-- HOW TO COMPLETE THIS TASK --
Starting at the top of the data and ending with the line that holds "Task: Open the app launcher waffle menu", transcribe each line exactly; include both ends.

-- DATA TO PROCESS --
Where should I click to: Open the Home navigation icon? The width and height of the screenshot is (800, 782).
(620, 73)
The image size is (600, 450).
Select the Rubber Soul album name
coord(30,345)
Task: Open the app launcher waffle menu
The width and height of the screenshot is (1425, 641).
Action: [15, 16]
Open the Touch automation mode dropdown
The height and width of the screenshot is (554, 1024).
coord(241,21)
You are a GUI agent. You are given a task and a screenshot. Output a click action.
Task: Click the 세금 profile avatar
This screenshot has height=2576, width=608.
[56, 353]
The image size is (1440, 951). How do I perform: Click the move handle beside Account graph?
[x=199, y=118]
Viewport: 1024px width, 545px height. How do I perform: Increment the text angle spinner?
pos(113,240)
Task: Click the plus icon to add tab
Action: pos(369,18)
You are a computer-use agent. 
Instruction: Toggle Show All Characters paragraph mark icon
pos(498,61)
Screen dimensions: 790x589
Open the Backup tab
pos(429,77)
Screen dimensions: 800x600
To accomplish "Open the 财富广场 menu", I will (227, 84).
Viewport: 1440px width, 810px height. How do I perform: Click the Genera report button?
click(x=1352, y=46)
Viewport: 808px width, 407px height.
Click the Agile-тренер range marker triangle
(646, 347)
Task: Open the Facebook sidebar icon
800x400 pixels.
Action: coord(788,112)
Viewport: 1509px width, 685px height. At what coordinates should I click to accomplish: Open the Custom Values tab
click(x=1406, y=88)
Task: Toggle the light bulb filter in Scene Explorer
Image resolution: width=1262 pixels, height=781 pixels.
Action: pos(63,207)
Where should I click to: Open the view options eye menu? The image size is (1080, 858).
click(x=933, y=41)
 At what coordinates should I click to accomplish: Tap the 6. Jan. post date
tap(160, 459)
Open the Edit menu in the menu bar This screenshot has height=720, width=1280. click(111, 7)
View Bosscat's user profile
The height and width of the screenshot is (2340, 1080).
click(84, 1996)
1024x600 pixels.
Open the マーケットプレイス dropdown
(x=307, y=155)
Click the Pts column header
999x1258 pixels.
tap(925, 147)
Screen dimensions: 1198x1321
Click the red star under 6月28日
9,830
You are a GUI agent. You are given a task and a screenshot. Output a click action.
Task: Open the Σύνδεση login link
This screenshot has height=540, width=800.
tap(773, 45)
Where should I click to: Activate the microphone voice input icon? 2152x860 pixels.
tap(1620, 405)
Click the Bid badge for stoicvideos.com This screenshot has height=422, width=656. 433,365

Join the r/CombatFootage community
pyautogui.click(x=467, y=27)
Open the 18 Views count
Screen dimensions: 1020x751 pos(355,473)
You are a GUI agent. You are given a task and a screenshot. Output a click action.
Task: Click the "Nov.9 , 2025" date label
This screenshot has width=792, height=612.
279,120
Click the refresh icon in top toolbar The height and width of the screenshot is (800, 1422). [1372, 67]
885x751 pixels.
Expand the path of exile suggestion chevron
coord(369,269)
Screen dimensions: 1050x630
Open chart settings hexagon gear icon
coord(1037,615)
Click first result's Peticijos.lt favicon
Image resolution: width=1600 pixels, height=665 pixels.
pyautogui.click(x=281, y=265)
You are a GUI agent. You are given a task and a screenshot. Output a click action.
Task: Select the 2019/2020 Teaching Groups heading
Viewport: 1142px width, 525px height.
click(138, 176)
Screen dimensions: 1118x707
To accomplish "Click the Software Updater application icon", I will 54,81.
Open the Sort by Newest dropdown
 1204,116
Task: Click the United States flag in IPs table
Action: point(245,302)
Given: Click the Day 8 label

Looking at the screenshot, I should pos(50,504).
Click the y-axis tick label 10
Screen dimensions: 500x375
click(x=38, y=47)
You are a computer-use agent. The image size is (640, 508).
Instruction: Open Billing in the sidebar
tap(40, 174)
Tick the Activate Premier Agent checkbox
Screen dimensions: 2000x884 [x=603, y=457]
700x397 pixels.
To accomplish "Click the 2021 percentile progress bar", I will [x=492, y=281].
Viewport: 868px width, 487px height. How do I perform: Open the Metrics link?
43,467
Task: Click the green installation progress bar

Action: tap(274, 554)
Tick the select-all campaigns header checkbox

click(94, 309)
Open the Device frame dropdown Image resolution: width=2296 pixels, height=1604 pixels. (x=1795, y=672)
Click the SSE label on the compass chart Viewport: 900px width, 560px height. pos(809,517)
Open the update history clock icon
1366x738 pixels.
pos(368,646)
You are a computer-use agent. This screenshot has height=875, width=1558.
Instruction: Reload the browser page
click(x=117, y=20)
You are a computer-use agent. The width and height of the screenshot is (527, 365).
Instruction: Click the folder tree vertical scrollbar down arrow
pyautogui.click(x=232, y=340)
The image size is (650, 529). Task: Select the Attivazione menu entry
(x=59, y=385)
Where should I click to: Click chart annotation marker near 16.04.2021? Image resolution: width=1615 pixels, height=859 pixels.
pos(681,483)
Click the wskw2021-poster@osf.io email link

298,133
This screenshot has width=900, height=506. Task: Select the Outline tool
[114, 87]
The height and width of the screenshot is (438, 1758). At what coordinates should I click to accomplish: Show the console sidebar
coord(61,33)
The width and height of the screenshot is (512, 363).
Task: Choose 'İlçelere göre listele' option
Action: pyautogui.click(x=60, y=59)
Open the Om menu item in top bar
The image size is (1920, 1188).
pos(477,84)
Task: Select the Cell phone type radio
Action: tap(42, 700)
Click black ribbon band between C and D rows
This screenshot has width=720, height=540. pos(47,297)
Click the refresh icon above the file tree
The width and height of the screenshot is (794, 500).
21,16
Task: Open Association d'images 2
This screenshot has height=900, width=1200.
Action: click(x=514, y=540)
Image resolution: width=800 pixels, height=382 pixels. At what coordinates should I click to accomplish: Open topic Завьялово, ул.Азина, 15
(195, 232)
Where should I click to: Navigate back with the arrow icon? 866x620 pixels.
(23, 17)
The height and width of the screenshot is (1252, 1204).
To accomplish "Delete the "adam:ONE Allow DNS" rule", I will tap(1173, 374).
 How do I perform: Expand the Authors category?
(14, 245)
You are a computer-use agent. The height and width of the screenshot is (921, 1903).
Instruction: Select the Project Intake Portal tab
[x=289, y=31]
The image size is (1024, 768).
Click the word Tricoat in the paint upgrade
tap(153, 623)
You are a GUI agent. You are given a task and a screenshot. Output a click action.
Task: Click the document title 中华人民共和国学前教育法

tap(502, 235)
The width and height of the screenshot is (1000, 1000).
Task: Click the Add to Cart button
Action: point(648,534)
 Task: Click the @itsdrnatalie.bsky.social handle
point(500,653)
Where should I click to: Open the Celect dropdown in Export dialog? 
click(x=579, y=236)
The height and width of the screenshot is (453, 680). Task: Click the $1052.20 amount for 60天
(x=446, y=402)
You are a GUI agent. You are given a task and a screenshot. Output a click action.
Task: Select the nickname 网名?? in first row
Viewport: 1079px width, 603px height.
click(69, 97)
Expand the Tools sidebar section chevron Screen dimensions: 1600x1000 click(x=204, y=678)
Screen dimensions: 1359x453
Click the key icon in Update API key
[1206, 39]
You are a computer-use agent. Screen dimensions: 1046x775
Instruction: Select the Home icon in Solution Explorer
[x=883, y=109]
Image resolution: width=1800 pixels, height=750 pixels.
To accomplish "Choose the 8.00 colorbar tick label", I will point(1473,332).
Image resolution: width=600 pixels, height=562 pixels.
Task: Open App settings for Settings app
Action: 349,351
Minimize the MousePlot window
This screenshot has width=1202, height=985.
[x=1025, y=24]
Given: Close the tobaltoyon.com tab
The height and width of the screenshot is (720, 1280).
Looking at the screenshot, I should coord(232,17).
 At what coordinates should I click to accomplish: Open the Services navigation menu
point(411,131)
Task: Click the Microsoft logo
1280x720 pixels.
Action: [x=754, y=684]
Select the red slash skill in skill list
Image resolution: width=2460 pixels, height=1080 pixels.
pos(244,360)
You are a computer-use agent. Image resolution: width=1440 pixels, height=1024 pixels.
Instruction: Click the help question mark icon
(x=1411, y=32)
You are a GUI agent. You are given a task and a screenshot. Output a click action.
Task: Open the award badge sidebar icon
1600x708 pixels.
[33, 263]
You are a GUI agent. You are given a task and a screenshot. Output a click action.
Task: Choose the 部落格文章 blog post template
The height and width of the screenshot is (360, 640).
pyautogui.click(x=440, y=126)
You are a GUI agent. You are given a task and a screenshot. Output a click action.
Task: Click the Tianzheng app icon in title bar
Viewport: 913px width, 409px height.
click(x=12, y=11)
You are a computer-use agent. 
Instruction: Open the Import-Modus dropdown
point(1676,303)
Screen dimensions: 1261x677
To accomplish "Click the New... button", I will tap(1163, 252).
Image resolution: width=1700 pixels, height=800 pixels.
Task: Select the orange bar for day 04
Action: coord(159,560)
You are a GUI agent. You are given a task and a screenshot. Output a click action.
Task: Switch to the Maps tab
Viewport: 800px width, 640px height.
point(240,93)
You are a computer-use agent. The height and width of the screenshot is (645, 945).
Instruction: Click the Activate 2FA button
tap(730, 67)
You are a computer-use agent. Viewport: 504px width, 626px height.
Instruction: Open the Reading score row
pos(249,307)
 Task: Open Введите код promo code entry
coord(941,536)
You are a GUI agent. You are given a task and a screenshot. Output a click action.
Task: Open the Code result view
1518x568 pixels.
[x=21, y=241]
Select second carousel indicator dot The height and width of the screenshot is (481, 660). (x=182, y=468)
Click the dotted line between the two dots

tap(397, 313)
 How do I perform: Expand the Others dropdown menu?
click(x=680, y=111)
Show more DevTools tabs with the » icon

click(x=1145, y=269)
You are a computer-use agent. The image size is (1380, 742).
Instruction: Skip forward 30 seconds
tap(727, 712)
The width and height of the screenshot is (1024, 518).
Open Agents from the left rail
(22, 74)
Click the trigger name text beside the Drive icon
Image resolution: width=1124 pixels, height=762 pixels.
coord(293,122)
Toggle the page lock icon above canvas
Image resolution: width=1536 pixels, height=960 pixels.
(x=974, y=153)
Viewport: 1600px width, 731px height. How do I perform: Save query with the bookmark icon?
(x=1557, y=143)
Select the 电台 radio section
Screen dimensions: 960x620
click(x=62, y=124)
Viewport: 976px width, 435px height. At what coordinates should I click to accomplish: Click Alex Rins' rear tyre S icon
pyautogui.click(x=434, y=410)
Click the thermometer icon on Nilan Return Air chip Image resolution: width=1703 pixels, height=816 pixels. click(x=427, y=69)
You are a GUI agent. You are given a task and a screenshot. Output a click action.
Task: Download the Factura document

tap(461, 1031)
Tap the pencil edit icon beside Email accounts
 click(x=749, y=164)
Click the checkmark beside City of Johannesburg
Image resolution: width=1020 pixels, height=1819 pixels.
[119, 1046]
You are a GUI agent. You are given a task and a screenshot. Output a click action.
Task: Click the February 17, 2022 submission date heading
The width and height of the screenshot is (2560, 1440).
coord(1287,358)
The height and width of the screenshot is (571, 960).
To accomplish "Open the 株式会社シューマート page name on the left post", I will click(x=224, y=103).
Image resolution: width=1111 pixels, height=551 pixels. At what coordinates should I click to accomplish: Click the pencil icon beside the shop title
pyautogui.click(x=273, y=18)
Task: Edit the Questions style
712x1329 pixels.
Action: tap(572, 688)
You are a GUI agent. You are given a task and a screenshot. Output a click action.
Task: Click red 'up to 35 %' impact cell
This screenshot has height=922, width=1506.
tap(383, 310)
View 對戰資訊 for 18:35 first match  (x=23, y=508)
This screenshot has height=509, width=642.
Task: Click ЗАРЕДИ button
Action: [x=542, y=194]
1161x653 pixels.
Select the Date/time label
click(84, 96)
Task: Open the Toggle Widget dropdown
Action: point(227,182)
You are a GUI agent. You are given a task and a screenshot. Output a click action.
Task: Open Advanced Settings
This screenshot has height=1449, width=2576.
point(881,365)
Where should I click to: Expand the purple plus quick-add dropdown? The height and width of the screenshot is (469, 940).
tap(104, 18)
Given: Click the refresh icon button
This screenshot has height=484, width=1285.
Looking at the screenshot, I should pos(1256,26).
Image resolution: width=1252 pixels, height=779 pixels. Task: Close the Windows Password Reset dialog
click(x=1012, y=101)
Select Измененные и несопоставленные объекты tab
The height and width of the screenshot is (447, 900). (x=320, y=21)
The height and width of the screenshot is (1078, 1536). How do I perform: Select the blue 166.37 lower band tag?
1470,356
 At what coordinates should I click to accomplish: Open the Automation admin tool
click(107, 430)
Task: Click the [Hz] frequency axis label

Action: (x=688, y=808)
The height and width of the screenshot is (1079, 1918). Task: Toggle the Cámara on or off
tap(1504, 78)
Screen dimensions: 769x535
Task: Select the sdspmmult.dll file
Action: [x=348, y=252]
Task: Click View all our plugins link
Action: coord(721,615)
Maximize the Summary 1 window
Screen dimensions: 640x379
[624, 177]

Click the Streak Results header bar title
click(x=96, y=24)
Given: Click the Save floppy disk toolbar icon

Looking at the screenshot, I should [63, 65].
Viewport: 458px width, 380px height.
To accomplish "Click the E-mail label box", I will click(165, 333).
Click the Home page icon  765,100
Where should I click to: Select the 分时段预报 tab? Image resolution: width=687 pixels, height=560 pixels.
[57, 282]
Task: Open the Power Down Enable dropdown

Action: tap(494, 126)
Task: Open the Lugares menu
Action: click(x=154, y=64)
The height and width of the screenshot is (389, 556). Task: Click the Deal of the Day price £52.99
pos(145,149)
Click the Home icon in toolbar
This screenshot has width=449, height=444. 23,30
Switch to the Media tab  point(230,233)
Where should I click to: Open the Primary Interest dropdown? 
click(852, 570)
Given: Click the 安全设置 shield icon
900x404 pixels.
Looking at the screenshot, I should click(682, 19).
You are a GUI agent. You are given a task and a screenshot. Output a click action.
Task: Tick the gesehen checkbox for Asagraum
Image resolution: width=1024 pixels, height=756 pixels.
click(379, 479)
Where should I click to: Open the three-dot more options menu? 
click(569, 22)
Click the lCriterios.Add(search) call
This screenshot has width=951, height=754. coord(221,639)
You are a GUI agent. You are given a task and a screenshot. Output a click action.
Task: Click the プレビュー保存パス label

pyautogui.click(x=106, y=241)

-- TASK SOLUTION --
Where should I click to: Open the Home navigation icon? The width and height of the screenshot is (800, 782).
(620, 73)
The image size is (600, 450).
Select the Rubber Soul album name
coord(30,345)
Task: Open the app launcher waffle menu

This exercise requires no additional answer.